In recognition of the increasing popularity of the American West and early chuck wagons – both trail and ranch designs – below is a bit of my copyrighted prose that celebrates surviving imagery while recognizing there is still more to learn.



Look Close

Image title

Early chuck wagon images are rich with history.

Drawn to the muted shades of yesterday, I found myself entranced by the old image. Staring back were secret lives full of dreams and destiny. Haunting eyes, forever fixed, invited insight. This is the only record of that day, a fleeting and forgotten sepia-toned saga.

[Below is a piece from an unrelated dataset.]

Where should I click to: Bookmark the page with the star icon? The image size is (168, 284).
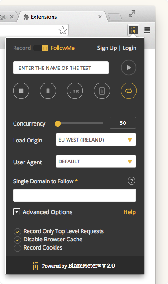pyautogui.click(x=63, y=30)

Immortalized by an unknown artist, these riders for the brand carry hardened faces and the fortitude of friends. Stained bedrolls border the frame. Buffalo chips smolder. A canvas fly flaps lazily overhead and the scent of coffee and campfire waft over the grassy plains. Steeped in lore, a roving chuck wagon anchors the evocative scene. It’s a drifter immersed in tales of wrecks, refuge, and resolve.

The only known survivor of the moment is the hardback card in my hands. Silvering from age, it’s worn and tattered, teasing imagination. Even so, I can come no closer. The chasm is too wide and the bridge back, too frail. More than a century has passed. Today, the horses are steel, trails are broken, and the old voices are faint. So, drink deep from the waning parts of your past. Peer into the souls trapped in time. Dig, seek, ask, and explore; for questions are constant when history is hostage.

Somewhere, another group of nameless cowboys is gathered in a fading photo. Who was the last to ride nighthawk, drag, point, or scout? What were the gains and losses? How many stories did each life hold? Where are the things held dear? Did anything beyond a pale likeness survive?  Lost in time with so many unknowns, the life of an early cowboy beckons with wonder and bristles with soul.

Perhaps there’s an Augustus McCrae, Gil Favor, Pea Eye Parker, Wil Anderson, Jebediah Nightlinger, or even a Charley Waite inside the withering, yet graphic reminders. No matter the old trail, the world of the West still calls. From the first ride to the last roundup, every drive is full of discovery. All we need to do is Look Close.